Dua Lipa is all about ‘Radical Optimism,’ in her music and other pursuits

In 2022, she founded a newsletter called Service95, what she views as an extension of a childhood blog, to “tell stories from all around the world, not solely from a Western lens,” she says. It has grown into a website, podcast and book club: “It’s just another hobby of mine that I’ve somehow managed to turn into a job, which is just great,” she says, smiling.

“My day job, which is my music career, which I love, comes with constantly being online. And I think for me, at least now I’m searching for other things, and not doomscrolling on Twitter,” she says of her media enterprise. “At least this way I’m like learning something new about the world. I love having that kind of duality in my life.”

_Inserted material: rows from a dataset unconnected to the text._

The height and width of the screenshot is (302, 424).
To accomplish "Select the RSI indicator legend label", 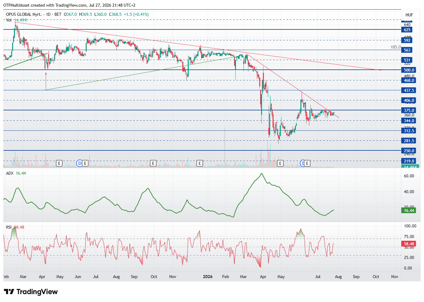I will tap(9, 227).
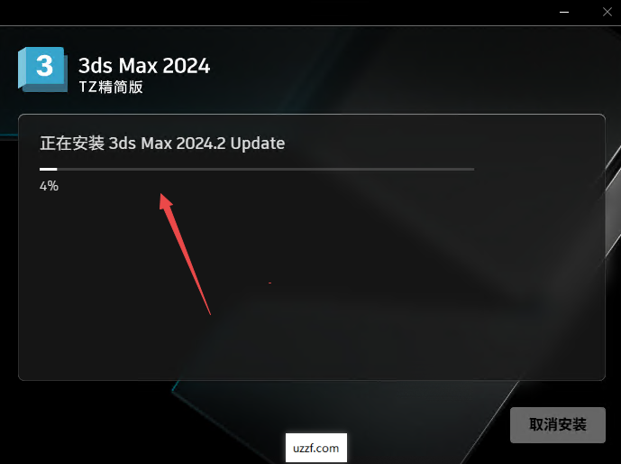Close the installer with the X icon

click(x=607, y=13)
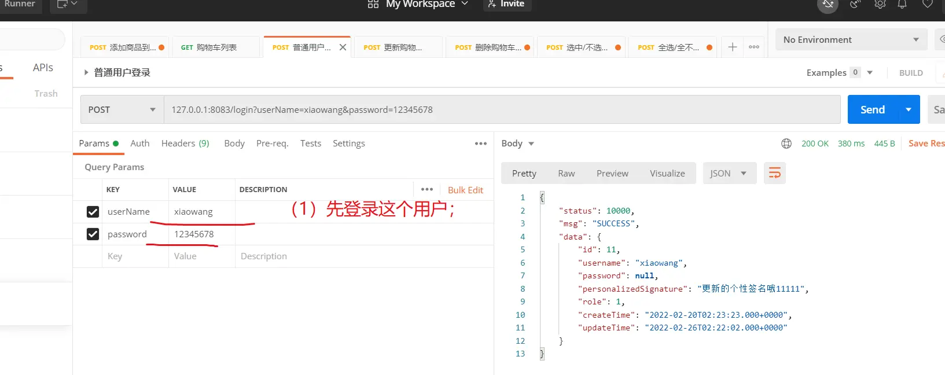Switch to the Headers (9) tab

[185, 144]
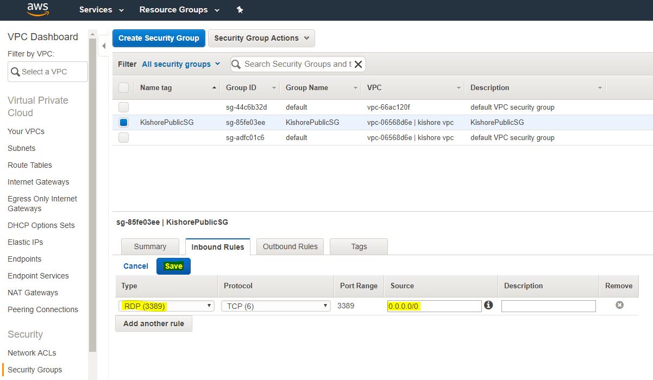Viewport: 653px width, 380px height.
Task: Click the info icon beside Source field
Action: (x=488, y=305)
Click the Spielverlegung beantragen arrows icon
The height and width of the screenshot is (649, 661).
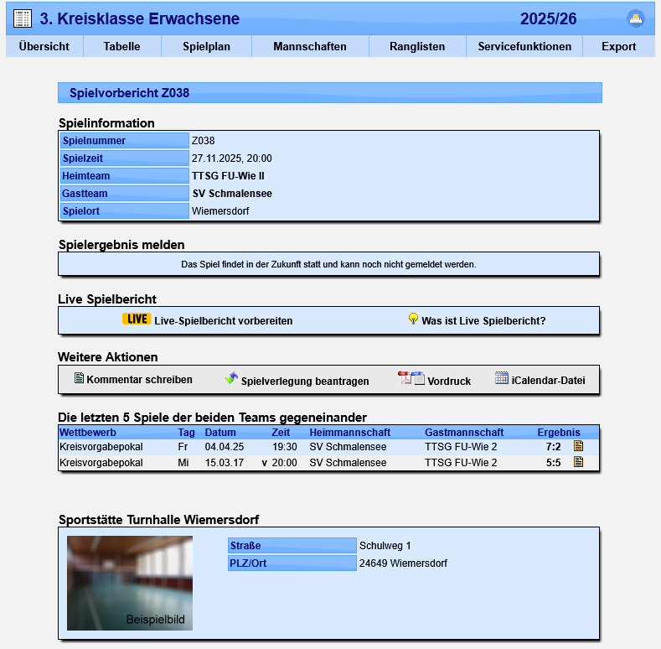tap(231, 379)
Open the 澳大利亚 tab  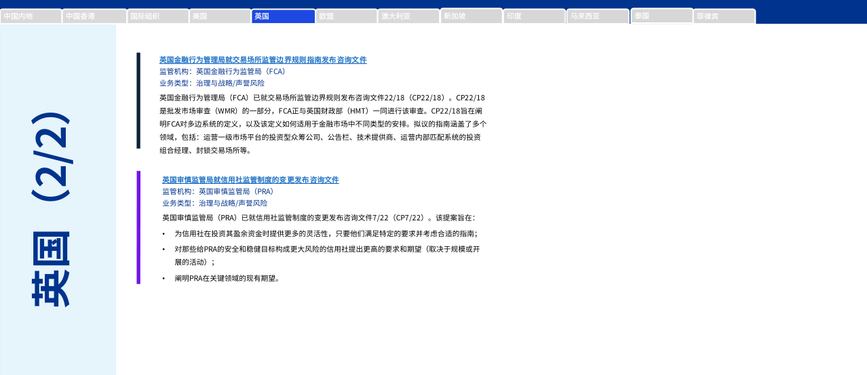click(408, 16)

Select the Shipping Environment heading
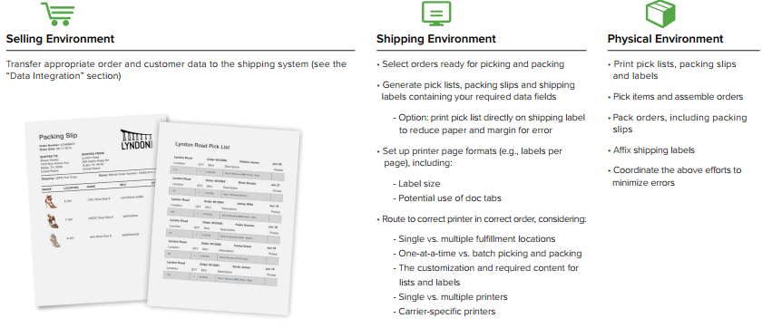pyautogui.click(x=435, y=39)
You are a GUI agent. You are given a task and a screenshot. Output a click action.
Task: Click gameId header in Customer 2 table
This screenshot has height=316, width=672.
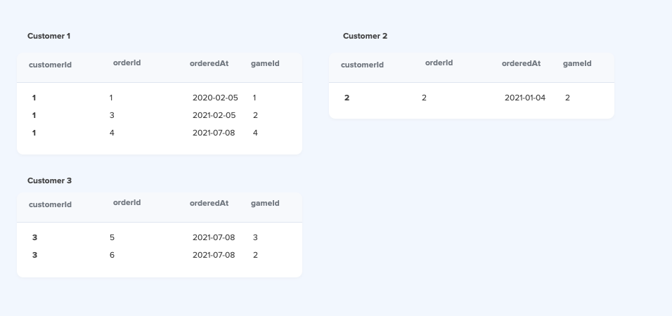point(577,64)
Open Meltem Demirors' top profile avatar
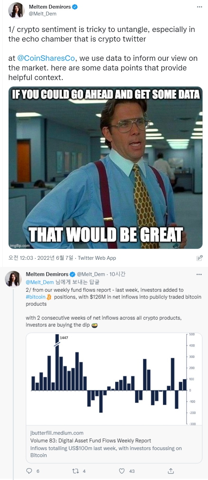Screen dimensions: 208x480 [x=17, y=11]
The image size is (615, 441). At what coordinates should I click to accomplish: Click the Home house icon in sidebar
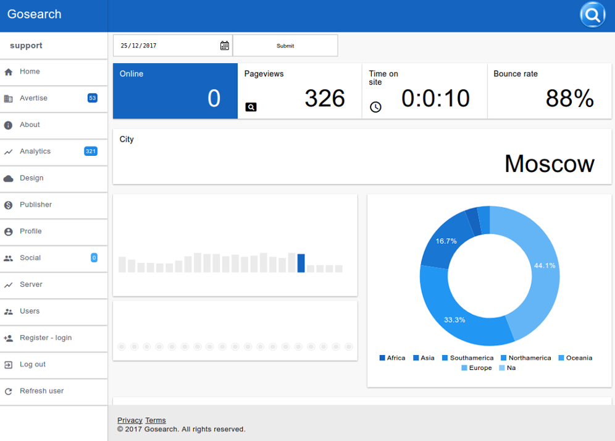tap(9, 72)
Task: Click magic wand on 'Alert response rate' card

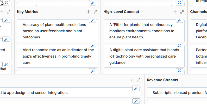Action: click(93, 46)
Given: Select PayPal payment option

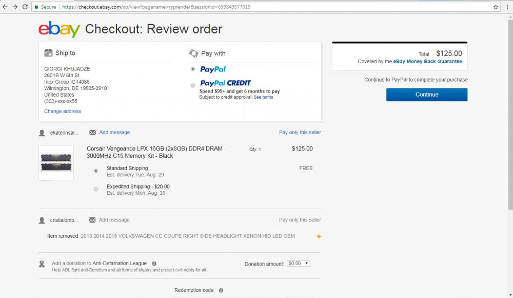Looking at the screenshot, I should tap(192, 69).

It’s a duality fueled by curiosity, like when Lipa made headlines late last year for challenging Apple CEO Tim Cook in an interview on her podcast over reports of children in the Democratic Republic of Congo mining cobalt for iPhones.

“That was scary, and really exciting,” she says. “You never really know what to expect when you go in to interview someone.”

A few days after visiting the AP’s New York headquarters, Lipa appears at a public high school on the Upper East Side of Manhattan to speak to students in a conversation moderated by Drew Barrymore.

“One of the things I admire about her is how incredibly intelligent she is,” Barrymore says in her introduction, commending Lipa for not only being an “icon,” but someone who is “globally aware.”

In conversation, Lipa is generous and warm, particularly to a freshman drama student named Dolce, who is also Albanian, and expresses a desire to make it in the entertainment industry. Lipa tells her that identity, intentionally or not, is woven into her music.

At the end of the event, Lipa says she feels “optimistic about life overall, everything that comes with it,” and takes a moment to look out at the audience. “I’m the most optimistic about the next generation.”

And then, almost as swiftly as she arrived, Lipa leaves. A lingering positivity permeates the air. It recalls something she told the AP earlier in the week: that she strives to be “violently happy” in life and in her endeavors.

“You sometimes have to push yourself into that feeling,” she says. Remaining grateful is “definitely a muscle that needs to be exercised.”

On “Radical Optimism,” she’s written the workout soundtrack.